América Latina y la cultura de la reelección

“Hay consenso para que yo vaya a la reelección”, hizo saber primero Rafael Correa, a través de su cuenta en Twitter. Luego lo comunicó formalmente. El presidente ecuatoriano buscará en febrero de 2013 su tercer mandato. Correa está en el poder desde 2006 y las encuestas lo siguen ubicando como favorito. Sus competidores serían el ex banquero Guillermo Lasso, el magnate bananero Álvaro Noboa, el ex golpistta, ex presidente y ex prófugo judicial,  Lucio Gutiérrez y Alberto Acosta, un ex aliado del presidente. No se descarta la insólita posibilidad de que Abdalá Bucaram, otro ex mandatario destituído, quien está exiliado en Panamá y tiene varias causas judiciales en su contra,  formalice su aspiración electoral. Con este panorama político, los anhelos de Correa de permanecer en el Palacio de Carondelet no parecen peligrar.

El boliviano Morales también se propone extender su hegemonía. Asumió en enero de 2006 y, como Correa, reformó la Carta Magna. A diferencia de su colega ecuatoriano, el Tribunal Constituciona debería confirmar si el presidente, que ya fue reelecto, puede postularse en 2014 y esta tentativa se computa como su “primera releección” después de aquella enmienda.

Parte de la opisición boliviana da por hecho que la máxima instancia judicial confirmará las pretensiones de Morales, y se propone formar una coalición para impedir por los votos que el presidente se mantenga en el Palacio Quemado.

Correa y Morales intentan seguir al pie de la letra la lógica que ha convertido a Hugo Chávez en un presidente imperturbable al paso del tiempo político: gobierna desde 1998 y se ha sometido una y otra vez a la voluntad de las urnas. Como Chávez, atan la suerte de un proceso a sus nombres: esa es, hasta el momento, la única posibilidad (y garantía) de reproducción de sus proyectos.

La argentina Cristina Fernández de Kirchner ha sido reelecta en cotubre de 2011. La había precedido su difunto esposo, Néstor Kirchner. Un sector del kirchnerismo quisiera que se presente en 2015 otra vez. La Constitución lo impide y debería reformarse. Ella no ha soltado palabra al respecto, pero las aspiraciones de algunos dirigentes han sido tomadas como prueba de un deseo inconfesable. La variopinta multitud que salió a las calles de la ciudad de Buenos Aires y otros grandes centros urbanos en la noche del jueves mostró un solo punto en común: no quiere un tercer mandato de Cristina Fernández. Como están las cosas, solo le queda convertirse en la “gran electora” y transferir sus votos al candidato que designe con su dedo, siempre y cuando, la economía le ayude a recomponer su imagen en la clase media que le está dando la espalda.  En el mejor de los casos, podría tener la suerte del brasileño Luiz Inacio Lula da Silva, quien, dos años atrás, designó como heredera a una casi descocnocida Dilma Rousseff. El horizonte presidencial de Rousseff podría extenderse cuatro años más, si es que su mentor no planea retornar al Planalto.

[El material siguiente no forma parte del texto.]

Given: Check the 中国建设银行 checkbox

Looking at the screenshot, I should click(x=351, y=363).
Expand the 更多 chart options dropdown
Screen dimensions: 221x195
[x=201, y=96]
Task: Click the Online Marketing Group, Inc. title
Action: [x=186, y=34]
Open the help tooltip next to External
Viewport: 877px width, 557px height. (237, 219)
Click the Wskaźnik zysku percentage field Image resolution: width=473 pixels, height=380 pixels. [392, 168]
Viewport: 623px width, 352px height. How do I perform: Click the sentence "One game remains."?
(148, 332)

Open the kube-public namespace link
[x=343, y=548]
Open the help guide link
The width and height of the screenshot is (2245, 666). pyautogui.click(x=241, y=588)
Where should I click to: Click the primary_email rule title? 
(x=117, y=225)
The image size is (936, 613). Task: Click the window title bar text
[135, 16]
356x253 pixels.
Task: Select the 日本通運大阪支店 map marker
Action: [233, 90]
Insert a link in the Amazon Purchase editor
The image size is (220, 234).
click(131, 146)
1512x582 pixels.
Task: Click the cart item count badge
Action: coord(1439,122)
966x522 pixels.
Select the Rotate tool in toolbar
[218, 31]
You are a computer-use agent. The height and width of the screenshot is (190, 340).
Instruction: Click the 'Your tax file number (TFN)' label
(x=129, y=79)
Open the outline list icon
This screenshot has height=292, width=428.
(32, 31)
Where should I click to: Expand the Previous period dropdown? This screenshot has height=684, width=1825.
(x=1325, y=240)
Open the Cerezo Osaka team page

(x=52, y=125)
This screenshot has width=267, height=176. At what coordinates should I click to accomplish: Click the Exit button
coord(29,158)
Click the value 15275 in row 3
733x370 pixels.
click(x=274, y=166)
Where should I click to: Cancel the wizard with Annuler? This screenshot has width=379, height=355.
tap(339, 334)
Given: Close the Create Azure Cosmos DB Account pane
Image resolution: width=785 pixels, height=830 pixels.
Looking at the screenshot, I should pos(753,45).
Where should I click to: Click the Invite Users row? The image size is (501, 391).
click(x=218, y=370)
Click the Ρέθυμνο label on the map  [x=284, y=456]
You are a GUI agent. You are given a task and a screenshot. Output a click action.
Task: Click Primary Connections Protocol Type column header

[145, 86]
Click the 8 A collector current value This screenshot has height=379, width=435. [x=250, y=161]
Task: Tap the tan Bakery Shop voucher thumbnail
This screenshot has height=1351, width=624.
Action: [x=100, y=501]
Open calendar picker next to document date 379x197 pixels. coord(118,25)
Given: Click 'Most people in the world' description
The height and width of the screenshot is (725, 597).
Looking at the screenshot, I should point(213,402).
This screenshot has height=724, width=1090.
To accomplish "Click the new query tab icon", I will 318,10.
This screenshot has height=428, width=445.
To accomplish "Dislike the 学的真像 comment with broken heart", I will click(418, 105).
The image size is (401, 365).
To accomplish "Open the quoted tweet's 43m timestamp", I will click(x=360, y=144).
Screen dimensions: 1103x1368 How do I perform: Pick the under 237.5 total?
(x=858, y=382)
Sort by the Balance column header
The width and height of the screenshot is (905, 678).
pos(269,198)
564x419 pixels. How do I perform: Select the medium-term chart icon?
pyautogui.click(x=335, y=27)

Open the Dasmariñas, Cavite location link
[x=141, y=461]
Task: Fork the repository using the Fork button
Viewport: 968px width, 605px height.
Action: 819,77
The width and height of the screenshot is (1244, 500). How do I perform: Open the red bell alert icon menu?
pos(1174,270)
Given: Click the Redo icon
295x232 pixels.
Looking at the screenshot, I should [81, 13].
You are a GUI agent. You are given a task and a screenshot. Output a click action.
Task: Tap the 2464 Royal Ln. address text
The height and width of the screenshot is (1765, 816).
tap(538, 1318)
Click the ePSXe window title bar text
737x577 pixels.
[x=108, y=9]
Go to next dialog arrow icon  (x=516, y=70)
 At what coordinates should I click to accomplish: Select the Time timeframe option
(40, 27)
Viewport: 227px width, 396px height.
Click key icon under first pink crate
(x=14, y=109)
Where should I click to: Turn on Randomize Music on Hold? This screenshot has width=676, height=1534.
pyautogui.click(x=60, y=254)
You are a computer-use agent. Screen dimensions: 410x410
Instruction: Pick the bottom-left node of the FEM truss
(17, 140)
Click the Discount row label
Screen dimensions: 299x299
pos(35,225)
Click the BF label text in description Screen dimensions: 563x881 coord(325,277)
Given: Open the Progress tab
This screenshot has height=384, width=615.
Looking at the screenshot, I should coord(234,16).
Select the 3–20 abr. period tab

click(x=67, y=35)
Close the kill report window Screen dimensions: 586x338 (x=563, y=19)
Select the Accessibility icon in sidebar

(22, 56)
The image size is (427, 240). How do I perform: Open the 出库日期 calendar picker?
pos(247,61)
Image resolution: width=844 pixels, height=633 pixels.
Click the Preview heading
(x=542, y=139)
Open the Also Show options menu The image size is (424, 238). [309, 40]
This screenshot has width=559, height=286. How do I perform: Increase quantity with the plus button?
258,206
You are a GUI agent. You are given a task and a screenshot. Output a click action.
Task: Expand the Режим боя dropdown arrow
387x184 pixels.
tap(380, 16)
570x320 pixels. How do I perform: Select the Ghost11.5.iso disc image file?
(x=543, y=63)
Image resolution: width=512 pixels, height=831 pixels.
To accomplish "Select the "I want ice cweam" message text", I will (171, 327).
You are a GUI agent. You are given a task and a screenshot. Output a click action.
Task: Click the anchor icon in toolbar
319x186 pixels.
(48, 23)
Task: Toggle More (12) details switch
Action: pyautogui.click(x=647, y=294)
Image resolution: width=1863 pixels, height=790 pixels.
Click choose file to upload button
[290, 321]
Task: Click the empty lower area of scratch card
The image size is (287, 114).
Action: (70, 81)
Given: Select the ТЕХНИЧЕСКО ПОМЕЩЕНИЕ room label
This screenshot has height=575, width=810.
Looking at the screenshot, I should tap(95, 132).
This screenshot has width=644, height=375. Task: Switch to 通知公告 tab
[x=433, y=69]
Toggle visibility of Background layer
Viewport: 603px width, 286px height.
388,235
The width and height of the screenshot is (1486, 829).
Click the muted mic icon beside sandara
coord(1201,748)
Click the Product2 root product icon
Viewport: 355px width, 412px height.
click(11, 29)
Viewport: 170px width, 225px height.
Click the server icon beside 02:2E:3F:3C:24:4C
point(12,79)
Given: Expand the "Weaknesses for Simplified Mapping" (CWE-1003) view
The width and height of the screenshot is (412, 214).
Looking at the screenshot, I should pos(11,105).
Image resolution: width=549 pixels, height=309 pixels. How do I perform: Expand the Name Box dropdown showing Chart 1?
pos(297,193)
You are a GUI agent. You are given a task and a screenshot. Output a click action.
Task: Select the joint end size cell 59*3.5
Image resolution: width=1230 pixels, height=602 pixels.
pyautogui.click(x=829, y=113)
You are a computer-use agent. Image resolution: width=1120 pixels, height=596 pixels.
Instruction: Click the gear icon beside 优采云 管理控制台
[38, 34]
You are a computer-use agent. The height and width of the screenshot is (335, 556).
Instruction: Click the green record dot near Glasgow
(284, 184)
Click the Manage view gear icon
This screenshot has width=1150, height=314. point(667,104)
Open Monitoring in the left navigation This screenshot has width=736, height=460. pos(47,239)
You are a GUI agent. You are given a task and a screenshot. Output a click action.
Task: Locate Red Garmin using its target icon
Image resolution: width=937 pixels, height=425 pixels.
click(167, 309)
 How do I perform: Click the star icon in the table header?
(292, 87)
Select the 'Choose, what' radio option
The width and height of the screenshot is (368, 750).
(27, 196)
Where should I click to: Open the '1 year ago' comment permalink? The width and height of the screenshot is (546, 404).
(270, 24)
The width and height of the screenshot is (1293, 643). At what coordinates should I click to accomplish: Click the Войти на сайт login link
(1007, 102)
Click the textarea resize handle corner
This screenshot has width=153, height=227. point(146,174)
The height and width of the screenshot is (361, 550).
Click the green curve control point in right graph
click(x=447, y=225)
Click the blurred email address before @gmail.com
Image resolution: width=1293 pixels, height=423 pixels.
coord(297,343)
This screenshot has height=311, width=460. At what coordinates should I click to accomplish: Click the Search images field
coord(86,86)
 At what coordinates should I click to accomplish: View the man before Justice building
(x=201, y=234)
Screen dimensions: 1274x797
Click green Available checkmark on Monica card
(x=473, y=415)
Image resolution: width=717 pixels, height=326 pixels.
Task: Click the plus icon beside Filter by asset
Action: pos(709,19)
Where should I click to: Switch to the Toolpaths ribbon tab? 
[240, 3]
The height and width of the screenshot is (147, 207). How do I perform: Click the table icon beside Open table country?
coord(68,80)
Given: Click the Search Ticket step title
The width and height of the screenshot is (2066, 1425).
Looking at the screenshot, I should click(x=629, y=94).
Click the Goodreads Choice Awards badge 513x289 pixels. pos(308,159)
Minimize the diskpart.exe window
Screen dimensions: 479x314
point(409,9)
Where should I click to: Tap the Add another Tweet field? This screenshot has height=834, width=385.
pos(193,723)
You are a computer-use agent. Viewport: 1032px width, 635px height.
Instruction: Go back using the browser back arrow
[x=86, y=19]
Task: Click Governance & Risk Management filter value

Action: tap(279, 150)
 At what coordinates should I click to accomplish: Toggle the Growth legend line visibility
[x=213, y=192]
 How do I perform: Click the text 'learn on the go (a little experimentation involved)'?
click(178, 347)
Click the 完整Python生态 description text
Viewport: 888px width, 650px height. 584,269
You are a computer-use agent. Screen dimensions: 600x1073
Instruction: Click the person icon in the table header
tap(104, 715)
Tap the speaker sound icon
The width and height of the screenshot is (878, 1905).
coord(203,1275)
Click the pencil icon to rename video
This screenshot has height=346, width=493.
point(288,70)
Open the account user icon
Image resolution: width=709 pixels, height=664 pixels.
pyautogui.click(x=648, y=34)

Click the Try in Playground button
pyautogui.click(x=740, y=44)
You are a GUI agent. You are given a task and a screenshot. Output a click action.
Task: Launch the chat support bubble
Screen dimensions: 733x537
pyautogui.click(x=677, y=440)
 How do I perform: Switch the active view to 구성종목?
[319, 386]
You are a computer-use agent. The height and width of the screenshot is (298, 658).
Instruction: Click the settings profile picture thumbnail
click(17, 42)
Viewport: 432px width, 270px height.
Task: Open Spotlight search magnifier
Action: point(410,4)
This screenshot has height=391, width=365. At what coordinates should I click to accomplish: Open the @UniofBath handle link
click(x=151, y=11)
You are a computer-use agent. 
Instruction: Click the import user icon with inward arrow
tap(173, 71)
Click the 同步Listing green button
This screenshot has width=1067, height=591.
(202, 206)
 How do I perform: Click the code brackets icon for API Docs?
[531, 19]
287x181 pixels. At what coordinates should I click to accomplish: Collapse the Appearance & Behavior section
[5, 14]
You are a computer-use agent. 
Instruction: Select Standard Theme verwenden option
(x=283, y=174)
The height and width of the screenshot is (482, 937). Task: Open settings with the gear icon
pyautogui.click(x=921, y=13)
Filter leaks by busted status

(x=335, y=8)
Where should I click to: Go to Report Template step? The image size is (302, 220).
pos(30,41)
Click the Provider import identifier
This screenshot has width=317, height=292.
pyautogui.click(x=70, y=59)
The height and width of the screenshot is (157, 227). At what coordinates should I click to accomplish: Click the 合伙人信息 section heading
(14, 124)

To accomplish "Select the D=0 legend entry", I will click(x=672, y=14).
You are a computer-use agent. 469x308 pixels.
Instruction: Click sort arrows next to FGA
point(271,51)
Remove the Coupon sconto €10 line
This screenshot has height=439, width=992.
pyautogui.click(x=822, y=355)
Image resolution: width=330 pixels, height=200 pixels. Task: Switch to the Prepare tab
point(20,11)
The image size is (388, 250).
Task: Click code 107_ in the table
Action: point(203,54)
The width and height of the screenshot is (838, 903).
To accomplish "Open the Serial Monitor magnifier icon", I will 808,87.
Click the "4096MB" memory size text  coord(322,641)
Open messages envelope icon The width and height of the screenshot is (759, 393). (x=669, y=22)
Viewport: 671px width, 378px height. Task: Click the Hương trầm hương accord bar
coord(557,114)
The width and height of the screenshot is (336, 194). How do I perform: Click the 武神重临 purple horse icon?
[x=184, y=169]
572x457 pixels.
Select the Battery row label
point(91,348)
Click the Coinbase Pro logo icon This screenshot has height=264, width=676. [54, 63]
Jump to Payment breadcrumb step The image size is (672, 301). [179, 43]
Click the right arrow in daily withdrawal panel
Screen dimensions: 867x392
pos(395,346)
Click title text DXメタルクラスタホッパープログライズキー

Los deseos de extender su mandato no son tampoco ajenos a Juan Manuel Santos. El colombiano sabe que si alcanza la paz con las FARC llegará a las elecciones de 2014 con grandes chances.

Mientras tanto, en Chile, Michelle Bachelet sopesa la conveniencia de presentarse en los comicios generales de diciembre de 2014. Le tocó, en marzo de 2011, entregarle el poder a la derecha. El multmillonario Sebastían Piñera no ha logrado en estos dos años cautivar a una sociedad que le reclama lo imposible: que el Estado financie una educación de excelencia y gratuita. Las encuestas aseguran que si Bachelet se presentara volvería al Palacio de la Moneda. La esperarían tareas pendientes de su primer Gobierno, esas que una sola persona no puede resolver.